◆ USING THE INFORMATION:
[a] Quote the passage of the court opinion between "476 A.2d 34" and "of 1981, Forgery.", inclusive.
[b] Print the lines of the records between the lines holding "coordinates (42, 240)." and "coordinates (1331, 201).", inclusive.

◆ DOCUMENT SEGMENT:
476 A.2d 34 | Pa. Super. Ct. | 1984
On April 13, 1981, appellant, Robert David, appeared before the Honorable Arthur D. Dalessandro and entered pleas of guilty to the following charges (Record 7-8):
No. 120 of 1981, Theft by Deception;
No. 121 of 1981, Forgery;
No. 122 of 1981, Theft by Deception;
No. 123 of 1981, Forgery;
No. 124 of 1981, Theft by Deception;
No. 125 of 1981, Forgery;
No. 202 of 1981, Theft by Deception;
No. 216 of 1981, Forgery.
At the April 13, 1981 hearing, the following testimony occurred:
Mr. PODCASY: If it please the Court; your Honor, concerning criminal information No. 202 of 1981 my understanding is that on November 29, 1980, the defendant and Mr. Cupp went to the residence of one Robert Leggett at which they secured certain checks and moneys amounting to $260.00. The checks owned by Mr. Leggett were issued by the Nevada National Bank. Mr. Leggett at no time authorized the defendant to have or use the checks or to take them originally.
MR. BLUM: Your Honor, for the purpose of clarification, on the charge on 202 of 1981 involving Mr. Cupp, [co-defendant], the reason the burglary and the criminal conspiracy are not being plead is because Mr. David was the driver of the car and did not enter the residence or apartment building. Aside from that I have no questions of the District Attorney. I would like to get a figure from the bank of what is owed.
THE COURT: I have a figure that indicates that this man has taken $11,410.00 in seven days and that a total of $1,630.00 a day was taken.
THE COURT: The Court finds that the defendant’s participation in the plea bargain agreement and the tender of guilty pleas as set forth by the Assistant District Attorney, and as verified by the Court’s inquiry of the defendant, was done voluntarily, intelligently and understanding^ and after consultation with trial counsel.
The Court finds that this defendant is an intelligent person who is fully aware of all of his rights and is fully aware of everything that has happened concerning his appearance in court today.
On June 2, 1981, the defendant again appeared before Judge Dalessandro, again represented by Jonathan Blum, Esquire, Assistant Public Defender. Mr. Blum informed the court that appellant wished to withdraw the guilty plea to No. 202 of 1981. After reviewing the informations and counts thereof to which appellant had pled guilty, the court denied the motion to withdraw the guilty plea:
“THE COURT: Mr. David.
“THE DEFENDANT: Yes, Your Honor.
“THE COURT: We went through very detailed explanations and proceedings when you submitted a plea of guilty on a number of charges on April 13th, 1981. They were very thoroughly and clearly explained to you. Also, there were a number of charges that were to be nol prossed, meaning dropped. I was completely convinced that you fully understood what was taking place and that you understood what you were doing. And I stated for the record my*445 conclusions as to the fact that you tendered the plea to the various charges knowingly, intelligently, voluntarily, understandingly and after consultation with Counsel. Now, Mr. Blum has stated that you want to withdraw your guilty pleas.

◆ INPUT DATA:
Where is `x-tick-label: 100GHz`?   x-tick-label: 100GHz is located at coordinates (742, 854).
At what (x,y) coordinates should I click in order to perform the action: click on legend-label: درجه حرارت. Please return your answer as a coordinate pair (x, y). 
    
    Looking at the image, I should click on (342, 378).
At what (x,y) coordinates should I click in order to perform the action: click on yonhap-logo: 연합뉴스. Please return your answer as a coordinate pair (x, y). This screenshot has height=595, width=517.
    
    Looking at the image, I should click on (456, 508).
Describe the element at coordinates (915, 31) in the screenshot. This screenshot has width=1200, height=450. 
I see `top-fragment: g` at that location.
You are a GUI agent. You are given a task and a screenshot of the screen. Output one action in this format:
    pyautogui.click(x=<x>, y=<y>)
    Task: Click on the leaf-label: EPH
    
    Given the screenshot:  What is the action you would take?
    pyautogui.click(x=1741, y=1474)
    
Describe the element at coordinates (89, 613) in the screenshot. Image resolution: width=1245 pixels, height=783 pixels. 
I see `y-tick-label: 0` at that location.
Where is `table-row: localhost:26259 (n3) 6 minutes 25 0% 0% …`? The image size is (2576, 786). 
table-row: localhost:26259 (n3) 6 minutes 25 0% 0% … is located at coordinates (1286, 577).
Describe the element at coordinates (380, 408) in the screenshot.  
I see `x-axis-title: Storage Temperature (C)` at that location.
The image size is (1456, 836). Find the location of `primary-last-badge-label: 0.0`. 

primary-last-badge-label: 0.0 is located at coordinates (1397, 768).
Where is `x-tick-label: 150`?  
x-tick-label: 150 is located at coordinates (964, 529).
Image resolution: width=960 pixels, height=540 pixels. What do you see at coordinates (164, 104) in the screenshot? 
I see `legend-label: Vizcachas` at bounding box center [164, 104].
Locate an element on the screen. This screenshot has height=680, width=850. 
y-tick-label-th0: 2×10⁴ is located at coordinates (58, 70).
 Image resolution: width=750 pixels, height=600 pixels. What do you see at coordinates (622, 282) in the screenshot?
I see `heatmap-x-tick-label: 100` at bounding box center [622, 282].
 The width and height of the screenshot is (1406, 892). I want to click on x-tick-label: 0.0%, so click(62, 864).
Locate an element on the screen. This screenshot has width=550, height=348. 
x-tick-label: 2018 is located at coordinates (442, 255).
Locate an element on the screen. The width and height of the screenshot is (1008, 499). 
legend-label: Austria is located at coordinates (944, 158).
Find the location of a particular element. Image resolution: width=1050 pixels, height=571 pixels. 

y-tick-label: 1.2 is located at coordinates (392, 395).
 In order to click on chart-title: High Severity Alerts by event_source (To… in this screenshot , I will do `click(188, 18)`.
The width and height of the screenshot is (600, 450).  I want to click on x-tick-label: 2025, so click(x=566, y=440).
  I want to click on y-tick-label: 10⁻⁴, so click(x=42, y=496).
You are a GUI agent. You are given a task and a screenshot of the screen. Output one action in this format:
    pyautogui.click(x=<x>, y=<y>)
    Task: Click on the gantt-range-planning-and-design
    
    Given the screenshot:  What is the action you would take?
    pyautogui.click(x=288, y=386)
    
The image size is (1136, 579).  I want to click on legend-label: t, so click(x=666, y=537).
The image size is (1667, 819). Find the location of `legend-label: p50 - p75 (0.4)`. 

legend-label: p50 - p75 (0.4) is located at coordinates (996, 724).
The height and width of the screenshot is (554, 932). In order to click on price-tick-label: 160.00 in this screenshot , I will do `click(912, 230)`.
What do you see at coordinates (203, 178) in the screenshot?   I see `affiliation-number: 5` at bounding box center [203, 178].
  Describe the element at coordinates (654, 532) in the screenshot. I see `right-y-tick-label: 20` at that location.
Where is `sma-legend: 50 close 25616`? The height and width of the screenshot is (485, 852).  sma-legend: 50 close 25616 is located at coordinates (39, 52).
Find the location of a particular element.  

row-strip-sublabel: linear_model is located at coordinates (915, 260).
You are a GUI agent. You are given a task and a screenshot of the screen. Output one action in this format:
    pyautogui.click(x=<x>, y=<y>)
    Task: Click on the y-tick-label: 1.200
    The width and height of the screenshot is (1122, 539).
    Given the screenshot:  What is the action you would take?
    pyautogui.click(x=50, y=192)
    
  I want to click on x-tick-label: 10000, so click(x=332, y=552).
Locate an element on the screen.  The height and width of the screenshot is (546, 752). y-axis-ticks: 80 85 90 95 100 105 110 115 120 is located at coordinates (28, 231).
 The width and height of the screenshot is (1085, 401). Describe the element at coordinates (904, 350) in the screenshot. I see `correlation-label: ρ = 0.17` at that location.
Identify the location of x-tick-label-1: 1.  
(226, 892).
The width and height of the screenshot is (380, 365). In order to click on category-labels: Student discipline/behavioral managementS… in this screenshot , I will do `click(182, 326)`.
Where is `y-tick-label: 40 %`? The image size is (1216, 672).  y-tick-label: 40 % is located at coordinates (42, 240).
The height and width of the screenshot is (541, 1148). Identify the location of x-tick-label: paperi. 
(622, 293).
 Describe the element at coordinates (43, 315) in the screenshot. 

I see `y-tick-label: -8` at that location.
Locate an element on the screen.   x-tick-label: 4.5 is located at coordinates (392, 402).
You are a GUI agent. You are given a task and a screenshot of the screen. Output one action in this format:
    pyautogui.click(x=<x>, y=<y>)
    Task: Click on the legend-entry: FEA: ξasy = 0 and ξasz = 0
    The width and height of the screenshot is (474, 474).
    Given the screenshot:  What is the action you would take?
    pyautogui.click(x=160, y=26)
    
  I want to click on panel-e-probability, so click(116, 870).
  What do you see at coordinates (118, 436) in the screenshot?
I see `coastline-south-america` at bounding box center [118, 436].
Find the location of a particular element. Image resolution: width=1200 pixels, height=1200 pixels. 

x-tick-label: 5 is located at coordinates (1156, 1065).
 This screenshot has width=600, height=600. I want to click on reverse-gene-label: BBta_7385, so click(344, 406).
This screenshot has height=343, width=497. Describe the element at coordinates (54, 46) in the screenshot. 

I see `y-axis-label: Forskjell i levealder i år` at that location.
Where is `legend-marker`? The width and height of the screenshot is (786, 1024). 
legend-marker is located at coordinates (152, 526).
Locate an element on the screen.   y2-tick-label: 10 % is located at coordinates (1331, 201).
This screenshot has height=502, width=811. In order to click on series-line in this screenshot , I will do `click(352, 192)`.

◆ OUTPUTS FOR THE TASKS:
[a]
476 A.2d 34 | Pa. Super. Ct. | 1984
On April 13, 1981, appellant, Robert David, appeared before the Honorable Arthur D. Dalessandro and entered pleas of guilty to the following charges (Record 7-8):
No. 120 of 1981, Theft by Deception;
No. 121 of 1981, Forgery;
No. 122 of 1981, Theft by Deception;
No. 123 of 1981, Forgery;
No. 124 of 1981, Theft by Deception;
No. 125 of 1981, Forgery;
No. 202 of 1981, Theft by Deception;
No. 216 of 1981, Forgery.

[b]
Where is `y-tick-label: 40 %`? The image size is (1216, 672).  y-tick-label: 40 % is located at coordinates (42, 240).
The height and width of the screenshot is (541, 1148). Identify the location of x-tick-label: paperi. 
(622, 293).
 Describe the element at coordinates (43, 315) in the screenshot. 

I see `y-tick-label: -8` at that location.
Locate an element on the screen.   x-tick-label: 4.5 is located at coordinates (392, 402).
You are a GUI agent. You are given a task and a screenshot of the screen. Output one action in this format:
    pyautogui.click(x=<x>, y=<y>)
    Task: Click on the legend-entry: FEA: ξasy = 0 and ξasz = 0
    The width and height of the screenshot is (474, 474).
    Given the screenshot:  What is the action you would take?
    pyautogui.click(x=160, y=26)
    
  I want to click on panel-e-probability, so click(116, 870).
  What do you see at coordinates (118, 436) in the screenshot?
I see `coastline-south-america` at bounding box center [118, 436].
Find the location of a particular element. Image resolution: width=1200 pixels, height=1200 pixels. 

x-tick-label: 5 is located at coordinates (1156, 1065).
 This screenshot has width=600, height=600. I want to click on reverse-gene-label: BBta_7385, so click(344, 406).
This screenshot has height=343, width=497. Describe the element at coordinates (54, 46) in the screenshot. 

I see `y-axis-label: Forskjell i levealder i år` at that location.
Where is `legend-marker`? The width and height of the screenshot is (786, 1024). 
legend-marker is located at coordinates (152, 526).
Locate an element on the screen.   y2-tick-label: 10 % is located at coordinates (1331, 201).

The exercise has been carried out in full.